1885 doğumlu Odesalı Kosti, Tünel'den Taksim'e kadar bütün mekanların haracını yiyor ve hiçbir ipucu bırakmadan kayıplara karışıyordu. Başı sıkışınca da işgal polisleri sayesinde paçayı sıyırıyordu. Odesalı'yı tanıtan sabit alameti ise; sağ kolunun iç kısmında eli kamalı bir kız resmi ve sol kolunda iki çiçek ortasında bir haç ve 'm' harfi bulunan dövmeleri olmasıydı. Odesalı Kosti, Temmuz 1921'de Çeşme Meydanı'ndaki Yakup Efendi Birahanesi'nin önünde, sonradan "nâmı büyüyecek bir tıfıl" olan Laz Hüseyin tarafından dört bıçak darbesiyle öldürülür.

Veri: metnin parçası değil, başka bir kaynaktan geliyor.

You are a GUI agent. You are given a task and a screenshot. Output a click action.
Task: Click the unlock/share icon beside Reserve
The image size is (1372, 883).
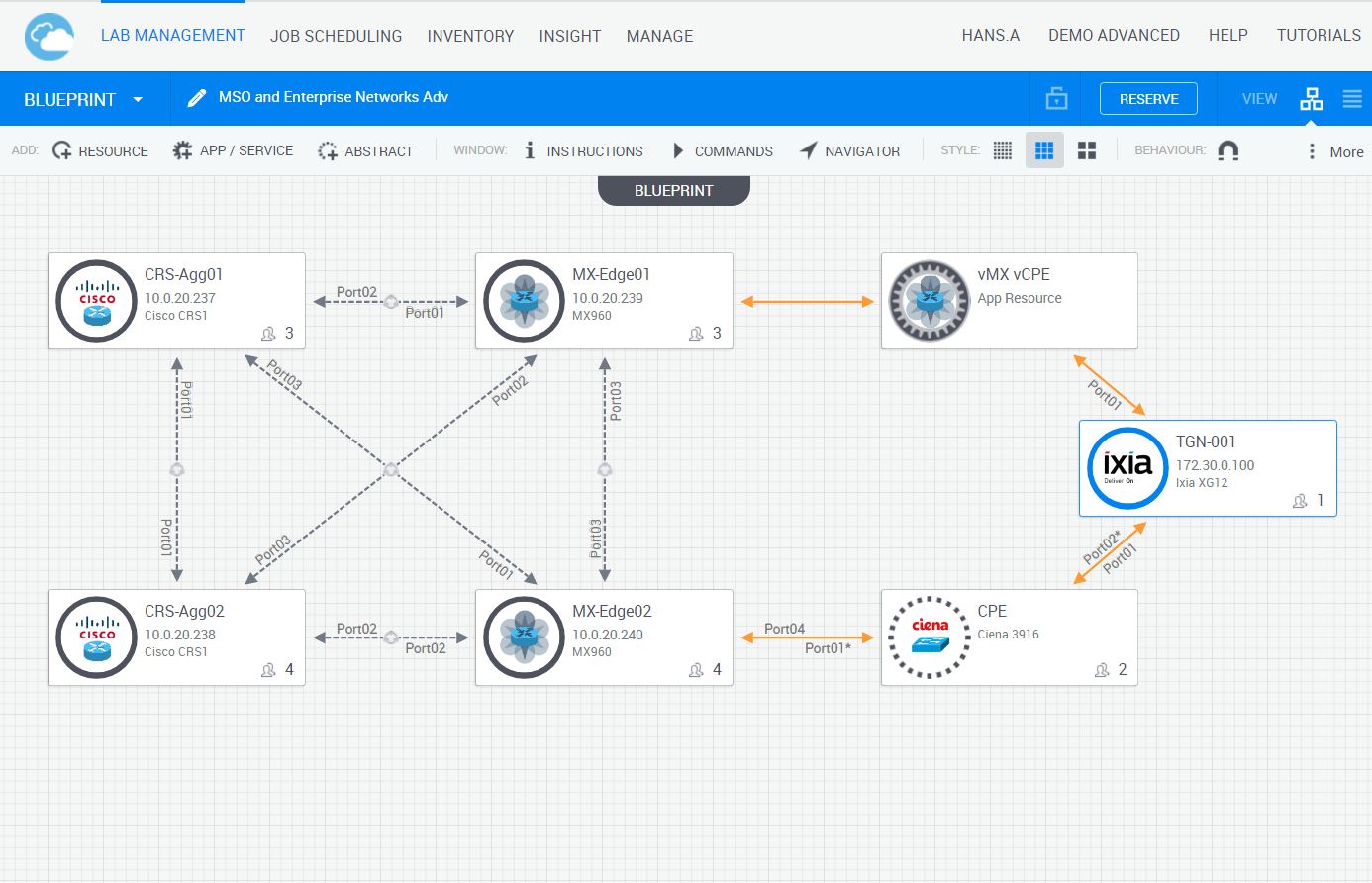tap(1056, 99)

1887 Konya doğumlu. Sağ kolunun iç tarafında büyükçe bir şişlik var. Konyalı Osman tam 8 yıl Kadıköy'e kan kusturmuş, kendi sonu da yakalandığı tüberküloz yüzünden kan kusarak olmuştur.
1870 Trablusgarp doğumlu. Arap Hüsnü, 'Heyüla gibi, iri yarı, gece insanın rüyasına girse korkutacak bir tip' diye anılıp, sağ kulağının kıkırdak kısmının olmaması, sol gözündeki perde ve çenesindeki çukurla dikkat çekiyordu.Tophane semtini inim inim inleten bu insan azmanı, 45 yaşındayken bile kendisinden çok genç olan külhanları sindirmişti. İsmini duyurmaya başladığı zaman Salı Pazarı'nda iki kişiyi, Arap yapısı kaması ile öldürmüş fakat delil yetersizliğinden yakasını kurtarmıştı. Polis yakasına yapışmak için fırsat kollasa da Arap Hüsnü açık vermiyordu. Cumhuriyetin ilanıyla Arap Hüsnü'nün de defteri dürüldü. Hükümetin 28 Mayıs tarihli kararıyla hudut dışı edildi.
1886 Sivas doğumlu olan P.ç Ardaş, İstanbul'a gelip Üsküdar'a göz koydu ve Mavnacı Ali'yi öldürdükten sonra istediğini alıp Üsküdar'ın tek hakimi oldu. Söylentiye göre P.ç Ardaş'ın girdiği düellolar en az 1 saat sürüyormuş. (Nasıl oluyorsa) P.ç Ardaş'ın sabit alameti sağ elindeki baş ve işaret parmaklarının kesik olmasıydı. Cumhuriyet'in kurulmasıyla birlikte, dostu Ağavni'yi de yanına alıp ortadan kaybolur.
1884 yılında İstanbul'da doğan Nikola, haraç almaya ilk kez babasının dostundan başlar ve kendisini jiletle yaralar. Artık başka bir yola girmiştir. Zamanla jilet atmakta ustalaşır, bileği de kuvvetlidir. Kısa süre de Zindankapı'nın hamallarını haraca kesmeye başlar. Artık "Unkapanı'nın dayısı"dır.Bir kavgasında yüzünden yaralanır ve bu yara sol yanağından gözüne kadar bir bıçak izi bırakır. Bundan sonra adı 'Kesik Nikola'dır. Fakat ismi, 1922'de İstanbul'da adını yeni duyurmaya başlayan Laz Hüseyin tarafından Şık Manol'un kumarhanesinde öldürülmesiyle, İstanbul sokaklarından silinir.
1890 Tokat doğumlu Şık Manol, ünlü İstanbul kabadayıları arasında adam öldürmemiş tek kişi unvanına sahip. Çıkan kavgalarda ve düellolarda da silah kullanmayan Şık Manol, küçücük boyuna rağmen sadece kafasını ve yumruğunu kullanırdı.